So if i wrote a piece every time a former giant B2B print title closes - this would be a weekly update, but i can't let this one pass without mention. I started my career on its arch rival Computing magazine (and eventually became publisher). Both titles ran 100+pages of job ads every week - ratecard £10K a page - Yield about £5K. Lovely money!!
But please allow me a little personal reminiscence as the memories flood back.
The most important meeting of my career thus far was when i was publisher of Computing and was with European MD of VNU its owner - i had to present a 5 year plan (5 years!!!! who does that anymore) for the title. And had prepared 56 slide(56 slides, i know...) masterpiece full of research, plans, spin offs. Unfortunately Slide 5 was the projected recruitment ad revenue for next 5 years which resembled a ski jump without the little lift at the end. We never got to the other 51 slides. As i showed him that £20 million of revenue was not and could not be made up (i was not responsible for online). To paraphrase the Labour manifesto of 1983 , it was the longest career suicide note in history. My stratospheric rise in company suddenly halted and i think i resigned about 4 months later without a job to go to and joined 33, and a few years later set up UK's first digital ad agency.

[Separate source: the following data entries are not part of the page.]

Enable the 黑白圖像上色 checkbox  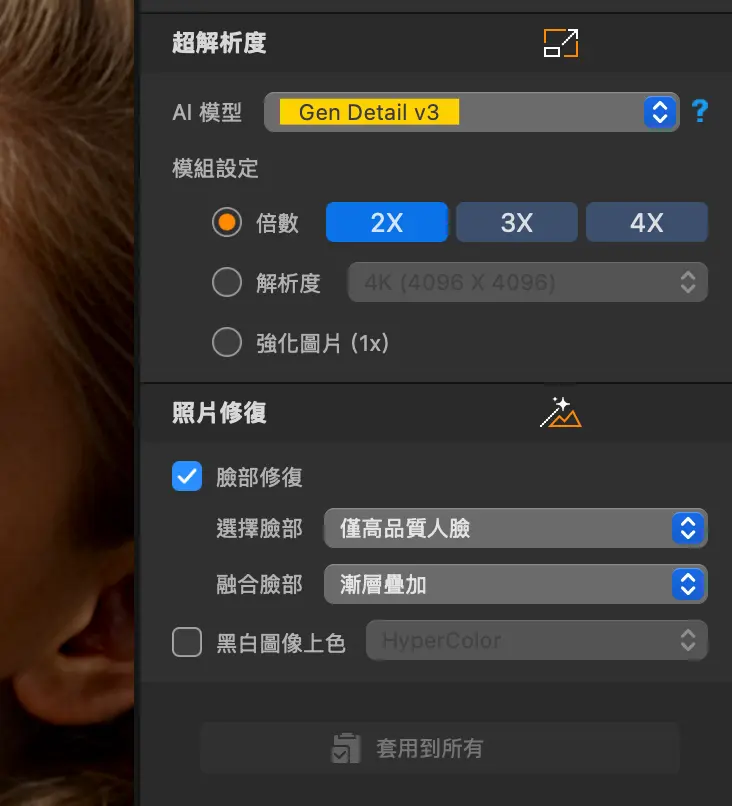(x=187, y=642)
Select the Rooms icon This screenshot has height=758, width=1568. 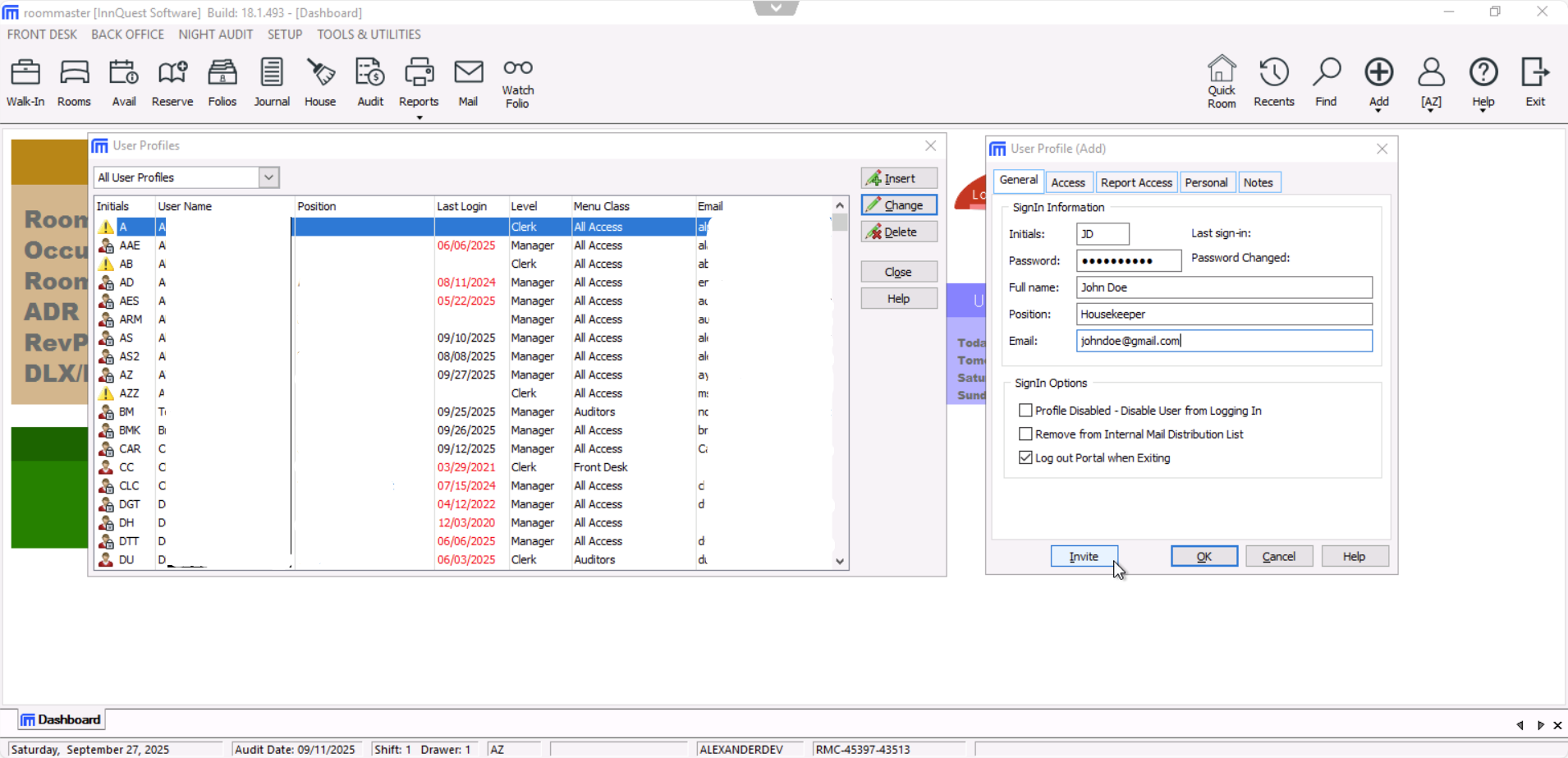coord(74,81)
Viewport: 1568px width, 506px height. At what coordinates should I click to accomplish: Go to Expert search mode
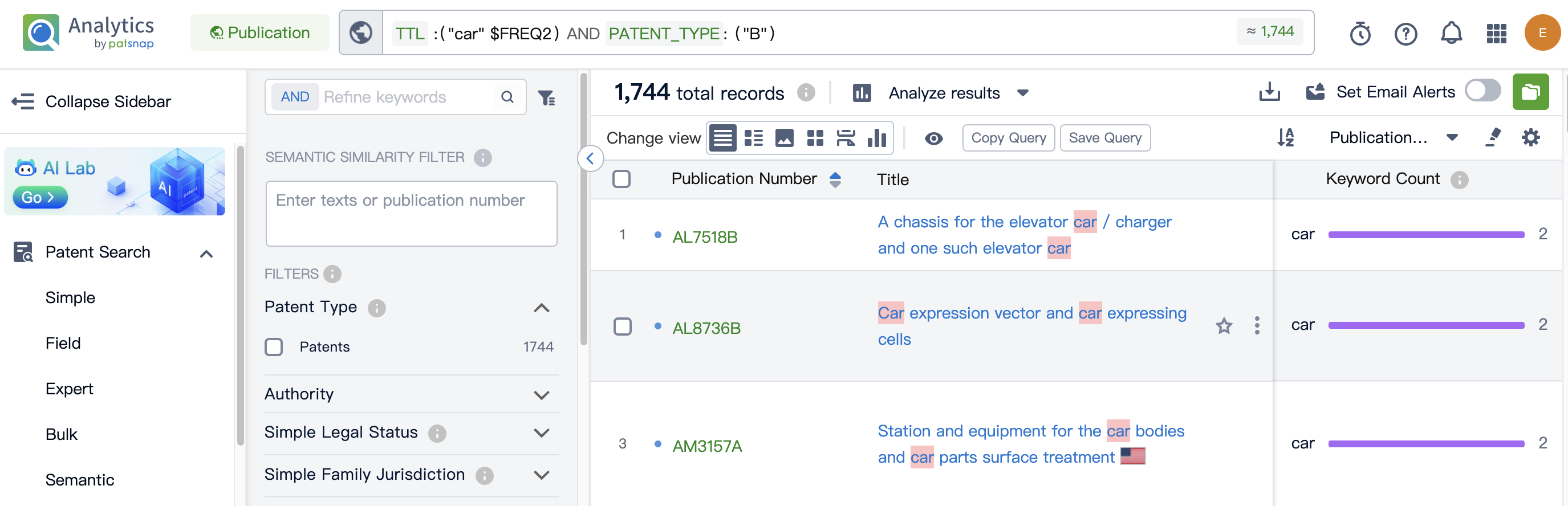pos(70,389)
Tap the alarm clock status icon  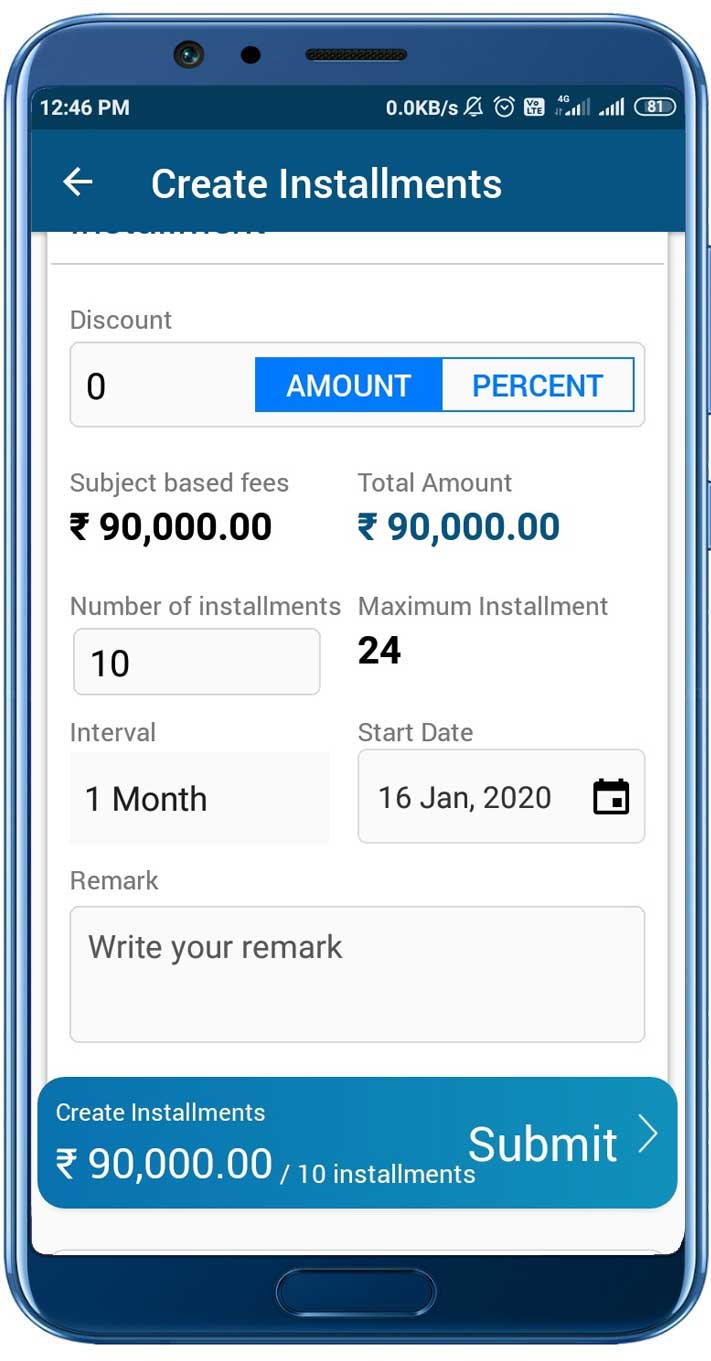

I am not sure if you had told me then that CW print would close within 10 years - not even i would have believed you but this industry transformation seems to be getting faster and faster. And the thing is - it is so difficult for those inside the establishment media to see it or more importantly to react to it, its such a potentially horrible scenario that it leads to inertia with brief bouts of panic thrown in. And i think that point still applies to many media owners out there now.